◆ Action item ◆
Output the records exactly, with no line skipped.

━━━━━━━━━━━━━━━━━━━━━━━━━━━━━━

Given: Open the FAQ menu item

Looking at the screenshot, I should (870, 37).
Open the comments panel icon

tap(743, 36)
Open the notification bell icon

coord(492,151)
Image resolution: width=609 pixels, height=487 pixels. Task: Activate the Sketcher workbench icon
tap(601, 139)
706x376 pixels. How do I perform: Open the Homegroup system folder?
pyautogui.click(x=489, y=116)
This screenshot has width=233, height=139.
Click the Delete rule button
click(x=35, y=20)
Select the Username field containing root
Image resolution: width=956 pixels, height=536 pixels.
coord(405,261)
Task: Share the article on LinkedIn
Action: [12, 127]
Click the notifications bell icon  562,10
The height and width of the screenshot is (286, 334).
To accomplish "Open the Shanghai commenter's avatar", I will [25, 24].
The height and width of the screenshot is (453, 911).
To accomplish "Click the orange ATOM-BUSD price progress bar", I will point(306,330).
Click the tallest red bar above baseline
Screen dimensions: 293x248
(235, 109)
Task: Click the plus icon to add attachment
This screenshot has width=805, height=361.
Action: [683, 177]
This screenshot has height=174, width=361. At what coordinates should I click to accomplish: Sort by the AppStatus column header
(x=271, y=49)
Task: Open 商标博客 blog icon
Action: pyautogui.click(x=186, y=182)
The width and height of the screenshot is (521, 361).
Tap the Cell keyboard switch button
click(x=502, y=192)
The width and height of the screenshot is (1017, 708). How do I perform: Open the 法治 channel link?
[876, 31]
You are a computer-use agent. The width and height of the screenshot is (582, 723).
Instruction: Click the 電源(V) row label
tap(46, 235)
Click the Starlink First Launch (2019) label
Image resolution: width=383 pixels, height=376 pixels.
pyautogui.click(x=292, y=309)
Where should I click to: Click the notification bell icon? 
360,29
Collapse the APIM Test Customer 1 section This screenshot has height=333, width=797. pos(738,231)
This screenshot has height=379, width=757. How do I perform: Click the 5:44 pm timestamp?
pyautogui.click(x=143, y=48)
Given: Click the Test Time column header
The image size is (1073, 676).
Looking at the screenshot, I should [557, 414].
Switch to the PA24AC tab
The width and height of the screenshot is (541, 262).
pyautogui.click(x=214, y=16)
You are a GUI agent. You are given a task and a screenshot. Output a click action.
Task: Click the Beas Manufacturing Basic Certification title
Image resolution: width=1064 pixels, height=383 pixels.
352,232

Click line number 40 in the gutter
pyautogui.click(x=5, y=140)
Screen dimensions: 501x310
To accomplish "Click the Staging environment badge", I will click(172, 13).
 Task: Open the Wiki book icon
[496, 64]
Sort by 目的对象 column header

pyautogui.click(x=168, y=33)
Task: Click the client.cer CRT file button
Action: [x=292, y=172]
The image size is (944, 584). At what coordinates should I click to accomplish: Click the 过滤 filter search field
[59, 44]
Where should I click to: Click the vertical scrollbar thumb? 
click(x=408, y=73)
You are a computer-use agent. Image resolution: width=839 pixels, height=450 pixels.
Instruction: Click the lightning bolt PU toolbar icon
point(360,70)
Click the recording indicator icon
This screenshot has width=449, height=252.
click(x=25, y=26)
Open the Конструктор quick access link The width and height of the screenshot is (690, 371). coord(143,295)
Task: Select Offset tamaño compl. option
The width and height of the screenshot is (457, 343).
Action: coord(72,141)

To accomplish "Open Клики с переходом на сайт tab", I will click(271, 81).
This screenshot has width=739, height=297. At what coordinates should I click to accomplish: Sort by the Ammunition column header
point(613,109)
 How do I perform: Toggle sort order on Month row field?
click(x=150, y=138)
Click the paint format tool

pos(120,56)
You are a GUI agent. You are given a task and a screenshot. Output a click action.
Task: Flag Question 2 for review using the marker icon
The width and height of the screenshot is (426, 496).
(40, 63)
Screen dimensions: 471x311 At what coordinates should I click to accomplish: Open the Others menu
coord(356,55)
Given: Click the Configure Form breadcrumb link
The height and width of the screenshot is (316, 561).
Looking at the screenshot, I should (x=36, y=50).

━━━━━━━━━━━━━━━━━━━━━━━━━━━━━━

◆ Your solution ◆
Given: Open the FAQ menu item

Looking at the screenshot, I should (870, 37).
Open the comments panel icon

tap(743, 36)
Open the notification bell icon

coord(492,151)
Image resolution: width=609 pixels, height=487 pixels. Task: Activate the Sketcher workbench icon
tap(601, 139)
706x376 pixels. How do I perform: Open the Homegroup system folder?
pyautogui.click(x=489, y=116)
This screenshot has width=233, height=139.
Click the Delete rule button
click(x=35, y=20)
Select the Username field containing root
Image resolution: width=956 pixels, height=536 pixels.
coord(405,261)
Task: Share the article on LinkedIn
Action: [12, 127]
Click the notifications bell icon  562,10
The height and width of the screenshot is (286, 334).
To accomplish "Open the Shanghai commenter's avatar", I will [25, 24].
The height and width of the screenshot is (453, 911).
To accomplish "Click the orange ATOM-BUSD price progress bar", I will point(306,330).
Click the tallest red bar above baseline
Screen dimensions: 293x248
(235, 109)
Task: Click the plus icon to add attachment
This screenshot has width=805, height=361.
Action: [683, 177]
This screenshot has height=174, width=361. At what coordinates should I click to accomplish: Sort by the AppStatus column header
(x=271, y=49)
Task: Open 商标博客 blog icon
Action: pyautogui.click(x=186, y=182)
The width and height of the screenshot is (521, 361).
Tap the Cell keyboard switch button
click(x=502, y=192)
The width and height of the screenshot is (1017, 708). How do I perform: Open the 法治 channel link?
[876, 31]
You are a computer-use agent. The width and height of the screenshot is (582, 723).
Instruction: Click the 電源(V) row label
tap(46, 235)
Click the Starlink First Launch (2019) label
Image resolution: width=383 pixels, height=376 pixels.
pyautogui.click(x=292, y=309)
Where should I click to: Click the notification bell icon? 
360,29
Collapse the APIM Test Customer 1 section This screenshot has height=333, width=797. pos(738,231)
This screenshot has height=379, width=757. How do I perform: Click the 5:44 pm timestamp?
pyautogui.click(x=143, y=48)
Given: Click the Test Time column header
The image size is (1073, 676).
Looking at the screenshot, I should [557, 414].
Switch to the PA24AC tab
The width and height of the screenshot is (541, 262).
pyautogui.click(x=214, y=16)
You are a GUI agent. You are given a task and a screenshot. Output a click action.
Task: Click the Beas Manufacturing Basic Certification title
Image resolution: width=1064 pixels, height=383 pixels.
352,232

Click line number 40 in the gutter
pyautogui.click(x=5, y=140)
Screen dimensions: 501x310
To accomplish "Click the Staging environment badge", I will click(172, 13).
 Task: Open the Wiki book icon
[496, 64]
Sort by 目的对象 column header

pyautogui.click(x=168, y=33)
Task: Click the client.cer CRT file button
Action: [x=292, y=172]
The image size is (944, 584). At what coordinates should I click to accomplish: Click the 过滤 filter search field
[59, 44]
Where should I click to: Click the vertical scrollbar thumb? 
click(x=408, y=73)
You are a computer-use agent. Image resolution: width=839 pixels, height=450 pixels.
Instruction: Click the lightning bolt PU toolbar icon
point(360,70)
Click the recording indicator icon
This screenshot has width=449, height=252.
click(x=25, y=26)
Open the Конструктор quick access link The width and height of the screenshot is (690, 371). coord(143,295)
Task: Select Offset tamaño compl. option
The width and height of the screenshot is (457, 343).
Action: coord(72,141)

To accomplish "Open Клики с переходом на сайт tab", I will click(271, 81).
This screenshot has width=739, height=297. At what coordinates should I click to accomplish: Sort by the Ammunition column header
point(613,109)
 How do I perform: Toggle sort order on Month row field?
click(x=150, y=138)
Click the paint format tool

pos(120,56)
You are a GUI agent. You are given a task and a screenshot. Output a click action.
Task: Flag Question 2 for review using the marker icon
The width and height of the screenshot is (426, 496).
(40, 63)
Screen dimensions: 471x311 At what coordinates should I click to accomplish: Open the Others menu
coord(356,55)
Given: Click the Configure Form breadcrumb link
The height and width of the screenshot is (316, 561).
Looking at the screenshot, I should (x=36, y=50).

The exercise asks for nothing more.